Regional governance and public accountability in planning for new housing

Nieuws - 23 juli 2018 - Webredactie-OTB


Why are new houses delivered in wrong locations, for wrong target groups and within wrong price-ranges, leaving diverse kinds of housing demand unmet? How can regional governance improve municipal land-use decisions? For what can municipal administrations be demanded to be accountable in the land-use decision process and how? Addressing these questions, Vitnarae Kang and Danielle wrote a paper that provides an analytic framework of three governance approaches (hierarchical, horizontal and market-oriented) and inter-governmental accountability relationships.

This paper is based on a study of regional housing planning in the province of South Holland, the Netherlands. The measures undertaken in the case under review in the context of changing market conditions highlight the need to modify accountability arrangements, when policy-makers choose a new set of governance modes in order to shape relational dynamics conducive to achieving new policy goals.

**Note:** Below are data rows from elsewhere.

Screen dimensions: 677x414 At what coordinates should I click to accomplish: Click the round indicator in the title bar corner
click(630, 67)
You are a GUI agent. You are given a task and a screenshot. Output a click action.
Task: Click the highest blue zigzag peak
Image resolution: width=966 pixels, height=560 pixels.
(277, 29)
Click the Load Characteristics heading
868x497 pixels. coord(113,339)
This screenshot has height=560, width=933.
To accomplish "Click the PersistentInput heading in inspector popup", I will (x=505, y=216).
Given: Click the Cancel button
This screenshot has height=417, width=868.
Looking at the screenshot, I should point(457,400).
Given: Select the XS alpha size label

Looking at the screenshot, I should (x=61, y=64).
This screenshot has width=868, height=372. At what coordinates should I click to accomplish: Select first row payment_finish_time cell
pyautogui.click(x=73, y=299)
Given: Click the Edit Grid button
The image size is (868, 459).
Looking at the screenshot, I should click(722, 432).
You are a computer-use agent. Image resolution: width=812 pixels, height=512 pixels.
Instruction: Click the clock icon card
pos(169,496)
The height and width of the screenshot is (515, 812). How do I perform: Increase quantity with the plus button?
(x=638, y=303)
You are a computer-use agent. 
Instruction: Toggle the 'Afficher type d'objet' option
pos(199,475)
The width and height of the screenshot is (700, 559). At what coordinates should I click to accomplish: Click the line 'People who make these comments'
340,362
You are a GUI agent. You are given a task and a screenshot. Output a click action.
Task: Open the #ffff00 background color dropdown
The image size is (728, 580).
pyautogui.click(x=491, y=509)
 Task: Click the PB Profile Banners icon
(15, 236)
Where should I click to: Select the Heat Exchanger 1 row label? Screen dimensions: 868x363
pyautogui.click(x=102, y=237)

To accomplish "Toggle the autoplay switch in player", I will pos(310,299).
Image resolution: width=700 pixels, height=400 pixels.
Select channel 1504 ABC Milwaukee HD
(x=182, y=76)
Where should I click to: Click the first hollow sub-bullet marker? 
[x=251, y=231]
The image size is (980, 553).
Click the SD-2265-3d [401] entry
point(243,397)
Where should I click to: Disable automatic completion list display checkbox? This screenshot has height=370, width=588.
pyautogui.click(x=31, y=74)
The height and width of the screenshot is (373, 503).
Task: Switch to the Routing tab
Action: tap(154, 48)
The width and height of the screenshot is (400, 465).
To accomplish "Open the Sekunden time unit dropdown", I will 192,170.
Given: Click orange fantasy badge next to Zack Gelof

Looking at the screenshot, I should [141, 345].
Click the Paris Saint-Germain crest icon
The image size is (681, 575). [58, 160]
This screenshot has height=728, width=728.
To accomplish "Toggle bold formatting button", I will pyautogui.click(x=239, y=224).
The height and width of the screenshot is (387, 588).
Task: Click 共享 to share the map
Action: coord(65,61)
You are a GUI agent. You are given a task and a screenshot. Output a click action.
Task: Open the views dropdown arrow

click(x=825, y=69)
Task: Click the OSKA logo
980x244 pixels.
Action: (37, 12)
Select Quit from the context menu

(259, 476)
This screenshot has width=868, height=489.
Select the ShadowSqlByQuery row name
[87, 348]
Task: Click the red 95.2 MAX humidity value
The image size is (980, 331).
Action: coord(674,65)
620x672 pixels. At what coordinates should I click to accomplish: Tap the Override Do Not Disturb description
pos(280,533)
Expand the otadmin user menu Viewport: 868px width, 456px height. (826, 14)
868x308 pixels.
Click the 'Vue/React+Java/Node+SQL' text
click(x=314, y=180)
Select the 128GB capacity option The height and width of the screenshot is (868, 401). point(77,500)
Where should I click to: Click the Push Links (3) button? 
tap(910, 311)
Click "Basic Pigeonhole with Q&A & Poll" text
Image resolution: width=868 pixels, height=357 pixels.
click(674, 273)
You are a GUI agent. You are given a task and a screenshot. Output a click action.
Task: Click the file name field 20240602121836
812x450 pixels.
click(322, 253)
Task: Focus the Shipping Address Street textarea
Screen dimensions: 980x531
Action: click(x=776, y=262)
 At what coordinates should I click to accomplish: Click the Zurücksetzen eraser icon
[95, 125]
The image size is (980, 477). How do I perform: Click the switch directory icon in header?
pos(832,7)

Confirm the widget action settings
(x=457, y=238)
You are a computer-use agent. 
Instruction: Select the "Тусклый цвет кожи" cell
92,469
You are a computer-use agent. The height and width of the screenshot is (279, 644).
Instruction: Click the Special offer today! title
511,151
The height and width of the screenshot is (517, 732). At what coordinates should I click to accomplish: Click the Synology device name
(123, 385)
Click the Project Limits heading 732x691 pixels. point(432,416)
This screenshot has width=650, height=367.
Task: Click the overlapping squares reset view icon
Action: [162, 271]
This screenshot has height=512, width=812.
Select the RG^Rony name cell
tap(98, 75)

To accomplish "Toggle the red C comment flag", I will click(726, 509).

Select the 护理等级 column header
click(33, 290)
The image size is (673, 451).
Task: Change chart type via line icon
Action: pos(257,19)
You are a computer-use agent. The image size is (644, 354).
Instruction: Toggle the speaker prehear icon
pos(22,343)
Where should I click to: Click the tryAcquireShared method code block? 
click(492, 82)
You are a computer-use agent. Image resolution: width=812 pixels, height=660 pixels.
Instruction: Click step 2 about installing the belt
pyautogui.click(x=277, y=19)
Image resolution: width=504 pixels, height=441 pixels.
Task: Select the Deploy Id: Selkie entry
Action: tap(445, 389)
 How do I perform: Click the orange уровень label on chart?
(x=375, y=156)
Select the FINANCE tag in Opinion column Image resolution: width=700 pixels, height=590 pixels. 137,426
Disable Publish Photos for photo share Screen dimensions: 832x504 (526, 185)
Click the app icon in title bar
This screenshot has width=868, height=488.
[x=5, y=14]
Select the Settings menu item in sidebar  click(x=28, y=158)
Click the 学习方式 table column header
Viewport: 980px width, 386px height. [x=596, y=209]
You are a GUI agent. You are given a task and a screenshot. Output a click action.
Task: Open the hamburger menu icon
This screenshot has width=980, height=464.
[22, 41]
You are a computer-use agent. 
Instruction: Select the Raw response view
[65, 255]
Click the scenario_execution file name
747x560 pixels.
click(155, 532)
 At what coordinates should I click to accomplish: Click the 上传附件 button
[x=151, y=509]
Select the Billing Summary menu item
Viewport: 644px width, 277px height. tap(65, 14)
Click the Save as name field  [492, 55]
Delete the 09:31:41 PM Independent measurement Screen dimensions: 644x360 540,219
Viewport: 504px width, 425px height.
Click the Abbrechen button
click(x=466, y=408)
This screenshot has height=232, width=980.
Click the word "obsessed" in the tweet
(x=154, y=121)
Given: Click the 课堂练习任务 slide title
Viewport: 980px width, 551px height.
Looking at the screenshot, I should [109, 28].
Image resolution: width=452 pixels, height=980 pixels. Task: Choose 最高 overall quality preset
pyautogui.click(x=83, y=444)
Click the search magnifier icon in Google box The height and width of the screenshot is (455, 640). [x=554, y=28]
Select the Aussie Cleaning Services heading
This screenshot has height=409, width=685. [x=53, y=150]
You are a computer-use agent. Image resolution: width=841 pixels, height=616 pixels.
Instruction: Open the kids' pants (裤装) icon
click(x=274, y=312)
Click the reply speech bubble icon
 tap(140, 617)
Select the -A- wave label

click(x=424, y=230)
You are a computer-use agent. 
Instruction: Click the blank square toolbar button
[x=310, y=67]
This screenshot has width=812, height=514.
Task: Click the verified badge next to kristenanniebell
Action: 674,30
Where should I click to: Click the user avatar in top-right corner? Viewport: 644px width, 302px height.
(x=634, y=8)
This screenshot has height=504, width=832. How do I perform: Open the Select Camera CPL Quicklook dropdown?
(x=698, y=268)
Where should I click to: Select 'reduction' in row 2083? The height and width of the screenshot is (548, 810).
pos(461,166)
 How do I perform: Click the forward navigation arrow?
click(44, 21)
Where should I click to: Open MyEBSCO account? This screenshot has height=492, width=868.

Planning capacities of municipalities embedded in regional governance remain important

Vitnarae Kang: “Without understanding the role of the higher-level government in local land-use decisions and the role of regional inter-municipal coordination, it is difficult to fully understand what have made Dutch public land development projects internationally a relative success. Despite of recent critics of active land policy in the Netherlands, municipal planning capacities embedded in regional governance remain important. Hierarchical governance approaches are required to support regional coordination that strengthens self-organising power of municipalities in the housing market.”